» GIVEN TASK:
Print the lines of the listing below verbatim, beginning at the line that contains "You are a GUI" and stopping after the line that contains "pos(19,295)". Leave the pictures out of your copy.

» THE INPUT:

━━━━━━

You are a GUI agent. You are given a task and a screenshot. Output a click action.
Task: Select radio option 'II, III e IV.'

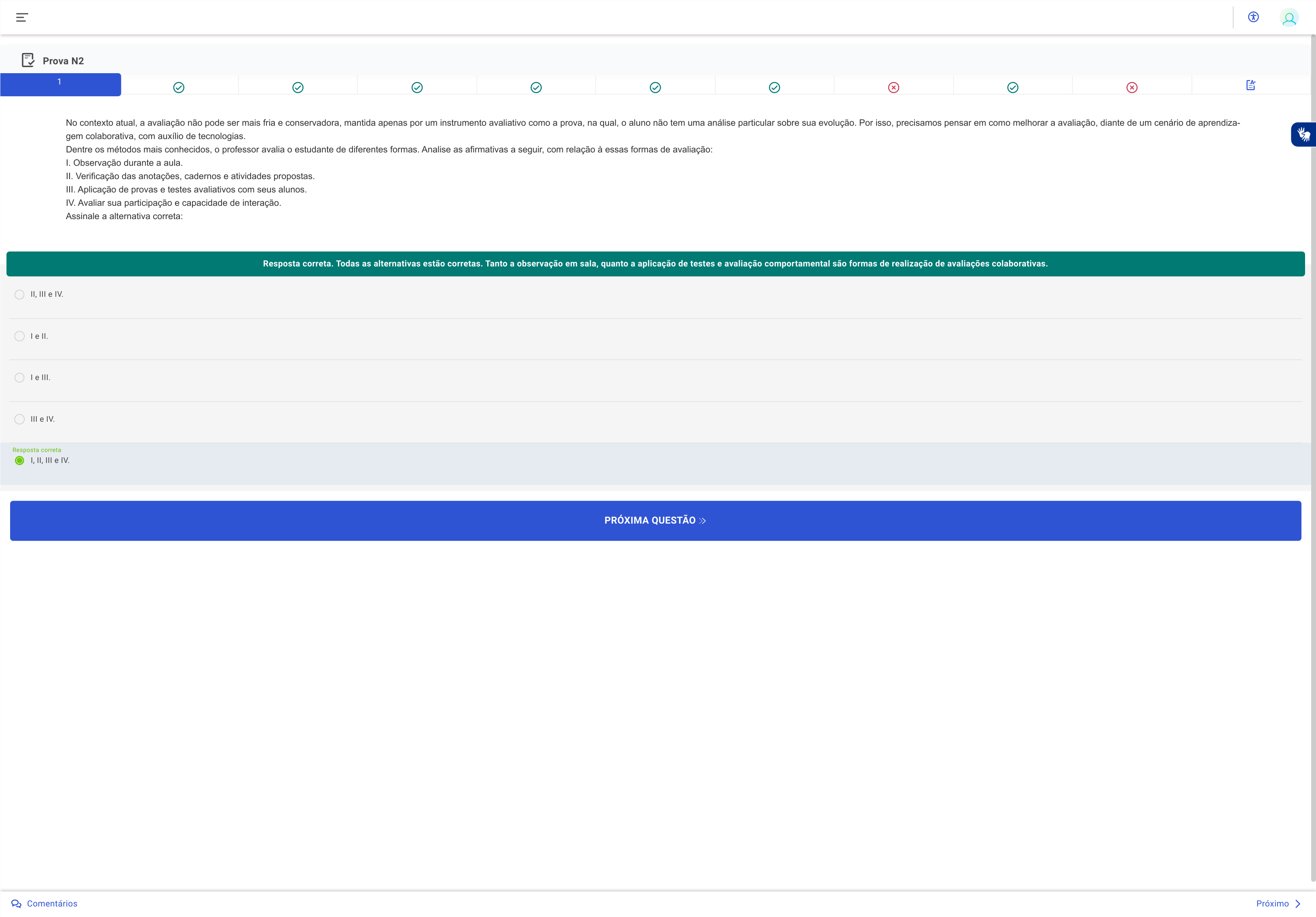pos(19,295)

━━━━━━

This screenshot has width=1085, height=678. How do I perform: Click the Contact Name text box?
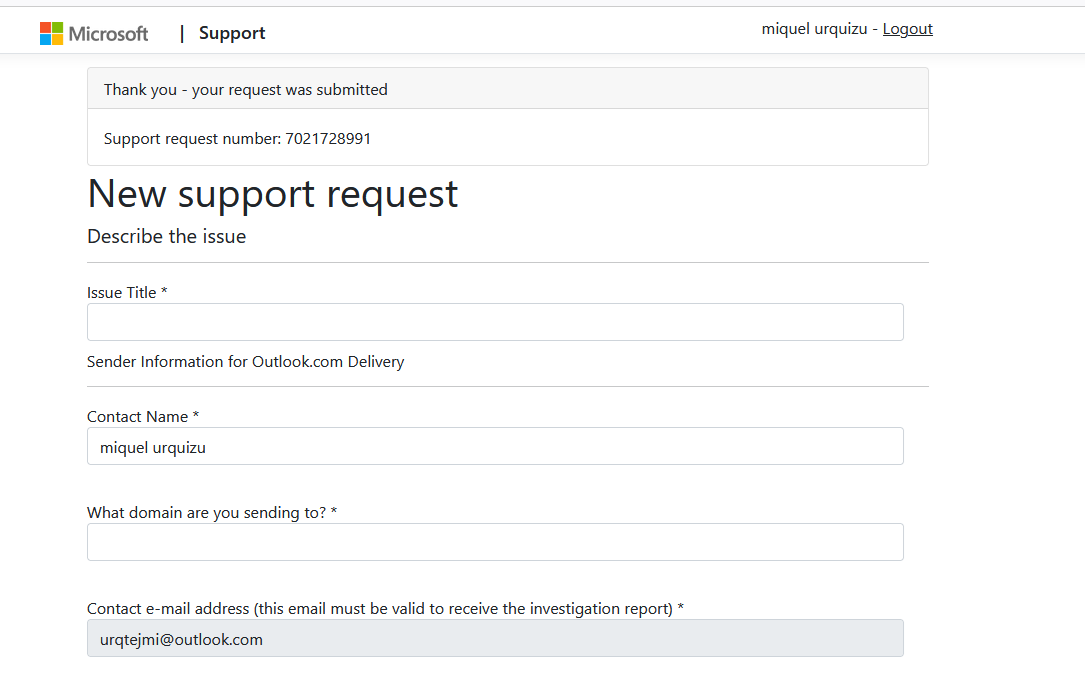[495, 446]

━━━━━━

» SOLUTION:
You are a GUI agent. You are given a task and a screenshot. Output a click action.
Task: Select radio option 'II, III e IV.'

pos(19,295)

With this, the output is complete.